EXERCISE OBJECTIVE:
Find each line of the entries with the string "Cancel", please, and copy it.

RECORDS PROVIDED:
= = = = = = =
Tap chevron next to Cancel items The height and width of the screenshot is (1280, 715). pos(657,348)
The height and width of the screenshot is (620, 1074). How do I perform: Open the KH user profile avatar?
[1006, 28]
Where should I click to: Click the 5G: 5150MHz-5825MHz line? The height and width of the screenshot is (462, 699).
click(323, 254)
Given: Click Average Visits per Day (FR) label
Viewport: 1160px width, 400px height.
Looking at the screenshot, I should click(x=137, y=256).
= = = = = = =
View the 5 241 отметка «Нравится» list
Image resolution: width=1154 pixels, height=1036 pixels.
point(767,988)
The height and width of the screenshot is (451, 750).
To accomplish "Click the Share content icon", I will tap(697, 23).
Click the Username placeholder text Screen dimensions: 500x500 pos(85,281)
= = = = = = =
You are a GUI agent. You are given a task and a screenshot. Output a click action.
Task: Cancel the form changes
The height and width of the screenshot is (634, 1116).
= = = = = = =
THE ANSWER:
Tap chevron next to Cancel items The height and width of the screenshot is (1280, 715). pos(657,348)
Task: Cancel the form changes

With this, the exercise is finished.